Bol’s major breakthrough this year has forced her to reassess her goals for the upcoming Olympics, with her progress during the one-year postponement of the Games in Tokyo seeing her become a strong medal contender.
The plan behind Bol’s race programme this month had been to mimic the rounds of Olympic competition, starting with the Oslo Bislett Games on 1 July before the Bauhaus-Galan in Stockholm three days later and the Gyulai Memorial in Szekesfehervar another two days after that. Victories at all of those events, plus in her 400m hurdles season opener in Hengelo and Diamond League meetings in Florence and Gateshead, has taken her winning streak in the discipline to 12 competitions, but that is only part of Bol’s journey this past year.

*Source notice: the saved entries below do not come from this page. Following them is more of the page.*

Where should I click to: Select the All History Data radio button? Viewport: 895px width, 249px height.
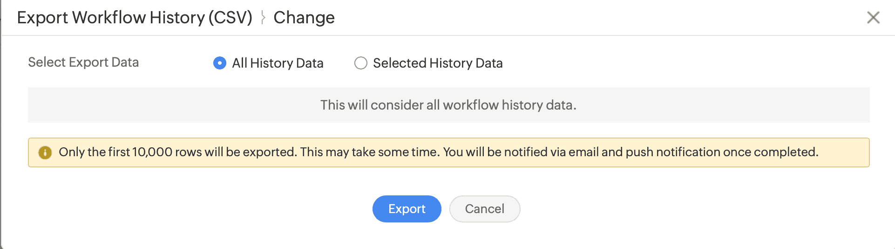(220, 63)
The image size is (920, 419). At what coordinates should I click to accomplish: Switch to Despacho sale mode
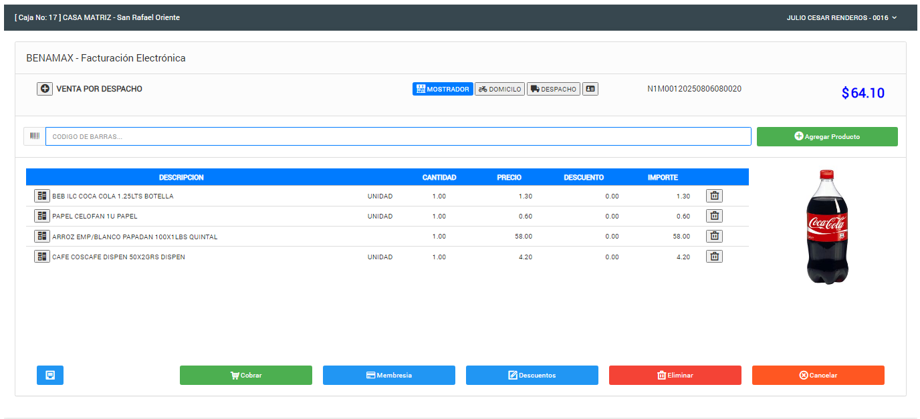pyautogui.click(x=552, y=89)
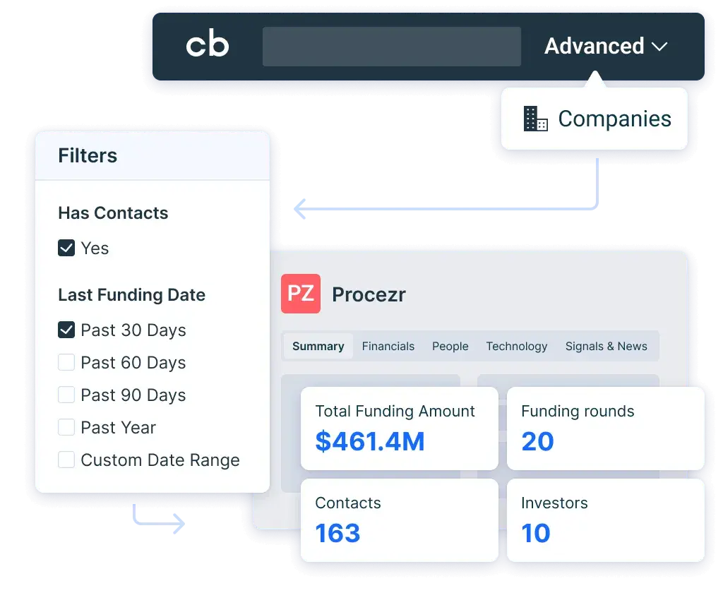Enable the Custom Date Range checkbox
723x593 pixels.
(x=66, y=460)
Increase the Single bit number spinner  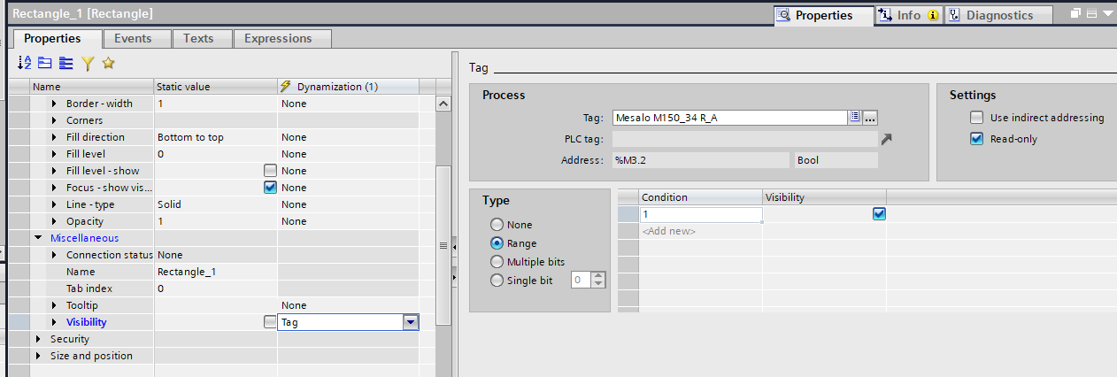[x=599, y=275]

As well as her three national records in the 400m hurdles, the 2020 world leader has this year set five national records in the indoor 400m and two in the outdoor 400m, while she also formed part of the 4x400m teams to set Dutch records in the indoor relay and outdoor mixed relay.
Her quickest indoor 400m time over the winter came at the European Indoor Championships in Torun, where she won gold. So as well as the top level of competition helping to push her to faster times, what else has added to this recipe for success?

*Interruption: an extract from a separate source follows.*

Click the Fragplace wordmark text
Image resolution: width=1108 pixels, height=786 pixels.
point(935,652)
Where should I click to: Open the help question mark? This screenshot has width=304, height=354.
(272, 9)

“I started training at the national sport centre at Papendal one-and-a-half years ago and I think that really helped a lot,” explained Bol, who is guided by Swiss coach Laurent Meuwly. “After that I started to run 53 seconds (for the 400m hurdles), because you have everything you need there – you have a good team, when you need a physio it’s just one minute away. Small things like that are really all helping and our team spirit, by motivating and pushing each other in every training session, I really think that helps to push me to a higher level.”
She has also been inspired by the success within Dutch athletics. “Dafne Schippers – she had a breakthrough and I think that inspired a lot of athletes in the Netherlands to be like okay, we’re from the Netherlands, but we can also achieve high things,” she added, reflecting on the impact of the two-time world 200m champion.
Bol’s 400m hurdles stride pattern has changed this year, to 15 strides between the barriers, and it also helps that she is not afraid of that lactic she mentioned before her Stockholm run. “I think I learned to deal with it,” she explained. “To say I ‘like’ it is maybe not the right word but going through it is really something nice, I think.
“When you run alone, you feel it more because you are more focused on yourself, but when you are really in a battle with someone the adrenaline takes over and you feel the lactic less, although it’s always there. And when you are really happy you will feel it less after a race.”
Until 2019, Bol’s focus had been on the 400m flat – the event in which she made the semifinals of the 2017 European U20 Championships. But in that first year of taking on the 400m hurdles the communication sciences student won the European U20 title and competed at her first World Athletics Championships, having started her senior international career by forming part of the Dutch team for the 2019 World Athletics Relays in Yokohama. Much has changed since then and she has the benefit of major event experience as she prepares to make her Olympic debut in Tokyo.
“Dafne once said to me: ‘Everywhere you go, it’s a track and you do your 400m hurdles’ and that’s really something I always keep in mind,” Bol revealed. “Okay, I’m at the Olympics, but it’s again just the 400m hurdles I have to do and do my best race. That’s mostly what I think, and having that experience of knowing how to recover between the heats, semis and final.”
So what is her focus during these final few weeks? “Just to keep cool, do my own thing and focus on the things I have to do, to do well at the Olympics,” Bol replied with a smile.
"I couldn't have had a better preparation for Tokyo and I cannot wait now."